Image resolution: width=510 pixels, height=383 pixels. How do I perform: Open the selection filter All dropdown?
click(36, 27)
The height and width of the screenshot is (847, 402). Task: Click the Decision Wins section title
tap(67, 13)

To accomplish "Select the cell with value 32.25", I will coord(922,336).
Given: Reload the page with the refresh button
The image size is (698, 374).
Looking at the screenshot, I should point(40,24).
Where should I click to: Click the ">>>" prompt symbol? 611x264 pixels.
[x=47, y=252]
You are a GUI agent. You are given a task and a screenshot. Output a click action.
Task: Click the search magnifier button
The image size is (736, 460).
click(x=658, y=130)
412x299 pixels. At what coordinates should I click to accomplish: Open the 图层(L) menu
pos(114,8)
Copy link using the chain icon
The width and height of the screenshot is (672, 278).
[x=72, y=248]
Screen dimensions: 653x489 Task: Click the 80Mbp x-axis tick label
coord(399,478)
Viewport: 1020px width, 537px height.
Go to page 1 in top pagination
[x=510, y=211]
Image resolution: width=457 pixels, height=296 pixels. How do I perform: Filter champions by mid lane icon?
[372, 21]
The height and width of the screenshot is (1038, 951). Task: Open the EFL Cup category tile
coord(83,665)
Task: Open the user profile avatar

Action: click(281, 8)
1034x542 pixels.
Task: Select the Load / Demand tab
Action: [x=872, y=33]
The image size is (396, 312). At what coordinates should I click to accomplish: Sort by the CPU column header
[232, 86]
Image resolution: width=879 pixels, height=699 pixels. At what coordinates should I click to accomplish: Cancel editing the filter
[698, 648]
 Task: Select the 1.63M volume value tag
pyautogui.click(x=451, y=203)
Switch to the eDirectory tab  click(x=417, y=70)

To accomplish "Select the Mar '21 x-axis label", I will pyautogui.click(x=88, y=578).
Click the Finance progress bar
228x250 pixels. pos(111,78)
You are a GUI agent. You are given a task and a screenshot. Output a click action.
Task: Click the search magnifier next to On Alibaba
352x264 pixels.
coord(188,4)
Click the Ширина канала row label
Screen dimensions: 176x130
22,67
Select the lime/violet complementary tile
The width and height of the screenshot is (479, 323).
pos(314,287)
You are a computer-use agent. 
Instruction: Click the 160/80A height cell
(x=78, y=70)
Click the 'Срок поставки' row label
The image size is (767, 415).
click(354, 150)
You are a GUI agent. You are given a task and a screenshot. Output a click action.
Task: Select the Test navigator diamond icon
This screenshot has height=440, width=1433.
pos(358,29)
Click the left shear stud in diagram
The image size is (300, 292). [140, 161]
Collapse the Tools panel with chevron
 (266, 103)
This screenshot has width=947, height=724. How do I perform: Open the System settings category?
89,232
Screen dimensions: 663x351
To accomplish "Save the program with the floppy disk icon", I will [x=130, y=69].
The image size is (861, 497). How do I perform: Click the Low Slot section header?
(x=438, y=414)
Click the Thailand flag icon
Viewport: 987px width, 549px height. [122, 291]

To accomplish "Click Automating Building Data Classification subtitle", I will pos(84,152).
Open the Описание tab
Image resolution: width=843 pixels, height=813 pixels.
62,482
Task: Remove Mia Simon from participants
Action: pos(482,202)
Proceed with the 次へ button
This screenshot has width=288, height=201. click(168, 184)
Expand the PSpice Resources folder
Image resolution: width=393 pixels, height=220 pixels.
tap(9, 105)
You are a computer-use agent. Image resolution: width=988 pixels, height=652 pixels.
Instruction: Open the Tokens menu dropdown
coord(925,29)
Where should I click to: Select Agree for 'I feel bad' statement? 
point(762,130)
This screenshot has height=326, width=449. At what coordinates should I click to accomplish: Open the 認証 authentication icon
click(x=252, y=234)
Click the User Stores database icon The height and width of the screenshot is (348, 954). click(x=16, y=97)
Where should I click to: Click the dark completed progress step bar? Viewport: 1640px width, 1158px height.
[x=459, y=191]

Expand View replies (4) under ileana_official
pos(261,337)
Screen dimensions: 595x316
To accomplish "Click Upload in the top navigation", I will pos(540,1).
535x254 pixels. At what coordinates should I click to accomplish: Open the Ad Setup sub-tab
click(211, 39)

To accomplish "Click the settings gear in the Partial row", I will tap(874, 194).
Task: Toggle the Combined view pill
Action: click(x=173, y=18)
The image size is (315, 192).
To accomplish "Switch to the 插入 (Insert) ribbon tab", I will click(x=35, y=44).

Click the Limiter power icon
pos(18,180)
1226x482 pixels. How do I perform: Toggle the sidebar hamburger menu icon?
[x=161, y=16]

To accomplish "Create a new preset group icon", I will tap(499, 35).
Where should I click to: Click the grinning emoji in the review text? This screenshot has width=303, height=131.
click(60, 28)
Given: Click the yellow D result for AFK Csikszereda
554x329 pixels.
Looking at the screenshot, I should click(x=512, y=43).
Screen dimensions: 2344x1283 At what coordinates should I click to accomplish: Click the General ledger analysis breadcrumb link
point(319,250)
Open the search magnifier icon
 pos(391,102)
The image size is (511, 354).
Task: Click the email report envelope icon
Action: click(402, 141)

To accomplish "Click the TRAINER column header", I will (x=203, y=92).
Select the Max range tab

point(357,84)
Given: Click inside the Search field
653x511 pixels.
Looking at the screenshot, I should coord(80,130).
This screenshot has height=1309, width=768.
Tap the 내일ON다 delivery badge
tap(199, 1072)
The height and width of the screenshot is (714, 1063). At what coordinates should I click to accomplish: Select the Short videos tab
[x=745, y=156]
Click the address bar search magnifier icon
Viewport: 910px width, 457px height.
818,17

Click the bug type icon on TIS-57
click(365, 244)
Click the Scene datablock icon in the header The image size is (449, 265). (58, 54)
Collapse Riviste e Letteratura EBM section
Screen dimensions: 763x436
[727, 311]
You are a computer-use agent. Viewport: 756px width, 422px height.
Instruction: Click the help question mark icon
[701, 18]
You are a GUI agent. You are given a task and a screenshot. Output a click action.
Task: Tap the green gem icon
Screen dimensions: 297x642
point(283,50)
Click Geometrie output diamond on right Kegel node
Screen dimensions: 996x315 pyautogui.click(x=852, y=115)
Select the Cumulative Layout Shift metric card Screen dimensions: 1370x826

### SET EXERCISE
Present every line of the material above as a numbered list, omitting the blank lines.

### ANSWER TO THE PROBLEM
1. Image resolution: width=510 pixels, height=383 pixels. How do I perform: Open the selection filter All dropdown?
2. click(36, 27)
3. The height and width of the screenshot is (847, 402). Task: Click the Decision Wins section title
4. tap(67, 13)
5. To accomplish "Select the cell with value 32.25", I will coord(922,336).
6. Given: Reload the page with the refresh button
7. The image size is (698, 374).
8. Looking at the screenshot, I should point(40,24).
9. Where should I click to: Click the ">>>" prompt symbol? 611x264 pixels.
10. [x=47, y=252]
11. You are a GUI agent. You are given a task and a screenshot. Output a click action.
12. Task: Click the search magnifier button
13. The image size is (736, 460).
14. click(x=658, y=130)
15. 412x299 pixels. At what coordinates should I click to accomplish: Open the 图层(L) menu
16. pos(114,8)
17. Copy link using the chain icon
18. The width and height of the screenshot is (672, 278).
19. [x=72, y=248]
20. Screen dimensions: 653x489 Task: Click the 80Mbp x-axis tick label
21. coord(399,478)
22. Viewport: 1020px width, 537px height.
23. Go to page 1 in top pagination
24. [x=510, y=211]
25. Image resolution: width=457 pixels, height=296 pixels. How do I perform: Filter champions by mid lane icon?
26. [372, 21]
27. The height and width of the screenshot is (1038, 951). Task: Open the EFL Cup category tile
28. coord(83,665)
29. Task: Open the user profile avatar
30. Action: click(281, 8)
31. 1034x542 pixels.
32. Task: Select the Load / Demand tab
33. Action: [x=872, y=33]
34. The image size is (396, 312). At what coordinates should I click to accomplish: Sort by the CPU column header
35. [232, 86]
36. Image resolution: width=879 pixels, height=699 pixels. At what coordinates should I click to accomplish: Cancel editing the filter
37. [698, 648]
38.  Task: Select the 1.63M volume value tag
39. pyautogui.click(x=451, y=203)
40. Switch to the eDirectory tab  click(x=417, y=70)
41. To accomplish "Select the Mar '21 x-axis label", I will pyautogui.click(x=88, y=578).
42. Click the Finance progress bar
43. 228x250 pixels. pos(111,78)
44. You are a GUI agent. You are given a task and a screenshot. Output a click action.
45. Task: Click the search magnifier next to On Alibaba
46. 352x264 pixels.
47. coord(188,4)
48. Click the Ширина канала row label
49. Screen dimensions: 176x130
50. 22,67
51. Select the lime/violet complementary tile
52. The width and height of the screenshot is (479, 323).
53. pos(314,287)
54. You are a computer-use agent. 
55. Instruction: Click the 160/80A height cell
56. (x=78, y=70)
57. Click the 'Срок поставки' row label
58. The image size is (767, 415).
59. click(354, 150)
60. You are a GUI agent. You are given a task and a screenshot. Output a click action.
61. Task: Select the Test navigator diamond icon
62. This screenshot has height=440, width=1433.
63. pos(358,29)
64. Click the left shear stud in diagram
65. The image size is (300, 292). [140, 161]
66. Collapse the Tools panel with chevron
67.  (266, 103)
68. This screenshot has width=947, height=724. How do I perform: Open the System settings category?
69. 89,232
70. Screen dimensions: 663x351
71. To accomplish "Save the program with the floppy disk icon", I will [x=130, y=69].
72. The image size is (861, 497). How do I perform: Click the Low Slot section header?
73. (x=438, y=414)
74. Click the Thailand flag icon
75. Viewport: 987px width, 549px height. [122, 291]
76. To accomplish "Click Automating Building Data Classification subtitle", I will pos(84,152).
77. Open the Описание tab
78. Image resolution: width=843 pixels, height=813 pixels.
79. 62,482
80. Task: Remove Mia Simon from participants
81. Action: pos(482,202)
82. Proceed with the 次へ button
83. This screenshot has width=288, height=201. click(168, 184)
84. Expand the PSpice Resources folder
85. Image resolution: width=393 pixels, height=220 pixels.
86. tap(9, 105)
87. You are a computer-use agent. Image resolution: width=988 pixels, height=652 pixels.
88. Instruction: Open the Tokens menu dropdown
89. coord(925,29)
90. Where should I click to: Select Agree for 'I feel bad' statement? 
91. point(762,130)
92. This screenshot has height=326, width=449. At what coordinates should I click to accomplish: Open the 認証 authentication icon
93. click(x=252, y=234)
94. Click the User Stores database icon The height and width of the screenshot is (348, 954). click(x=16, y=97)
95. Where should I click to: Click the dark completed progress step bar? Viewport: 1640px width, 1158px height.
96. [x=459, y=191]
97. Expand View replies (4) under ileana_official
98. pos(261,337)
99. Screen dimensions: 595x316
100. To accomplish "Click Upload in the top navigation", I will pos(540,1).
101. 535x254 pixels. At what coordinates should I click to accomplish: Open the Ad Setup sub-tab
102. click(211, 39)
103. To accomplish "Click the settings gear in the Partial row", I will tap(874, 194).
104. Task: Toggle the Combined view pill
105. Action: click(x=173, y=18)
106. The image size is (315, 192).
107. To accomplish "Switch to the 插入 (Insert) ribbon tab", I will click(x=35, y=44).
108. Click the Limiter power icon
109. pos(18,180)
110. 1226x482 pixels. How do I perform: Toggle the sidebar hamburger menu icon?
111. [x=161, y=16]
112. To accomplish "Create a new preset group icon", I will tap(499, 35).
113. Where should I click to: Click the grinning emoji in the review text? This screenshot has width=303, height=131.
114. click(60, 28)
115. Given: Click the yellow D result for AFK Csikszereda
116. 554x329 pixels.
117. Looking at the screenshot, I should click(x=512, y=43).
118. Screen dimensions: 2344x1283 At what coordinates should I click to accomplish: Click the General ledger analysis breadcrumb link
119. point(319,250)
120. Open the search magnifier icon
121.  pos(391,102)
122. The image size is (511, 354).
123. Task: Click the email report envelope icon
124. Action: click(402, 141)
125. To accomplish "Click the TRAINER column header", I will (x=203, y=92).
126. Select the Max range tab
127. point(357,84)
128. Given: Click inside the Search field
129. 653x511 pixels.
130. Looking at the screenshot, I should coord(80,130).
131. This screenshot has height=1309, width=768.
132. Tap the 내일ON다 delivery badge
133. tap(199, 1072)
134. The height and width of the screenshot is (714, 1063). At what coordinates should I click to accomplish: Select the Short videos tab
135. [x=745, y=156]
136. Click the address bar search magnifier icon
137. Viewport: 910px width, 457px height.
138. 818,17
139. Click the bug type icon on TIS-57
140. click(365, 244)
141. Click the Scene datablock icon in the header The image size is (449, 265). (58, 54)
142. Collapse Riviste e Letteratura EBM section
143. Screen dimensions: 763x436
144. [727, 311]
145. You are a computer-use agent. Viewport: 756px width, 422px height.
146. Instruction: Click the help question mark icon
147. [701, 18]
148. You are a GUI agent. You are given a task and a screenshot. Output a click action.
149. Task: Tap the green gem icon
150. Screen dimensions: 297x642
151. point(283,50)
152. Click Geometrie output diamond on right Kegel node
153. Screen dimensions: 996x315 pyautogui.click(x=852, y=115)
154. Select the Cumulative Layout Shift metric card Screen dimensions: 1370x826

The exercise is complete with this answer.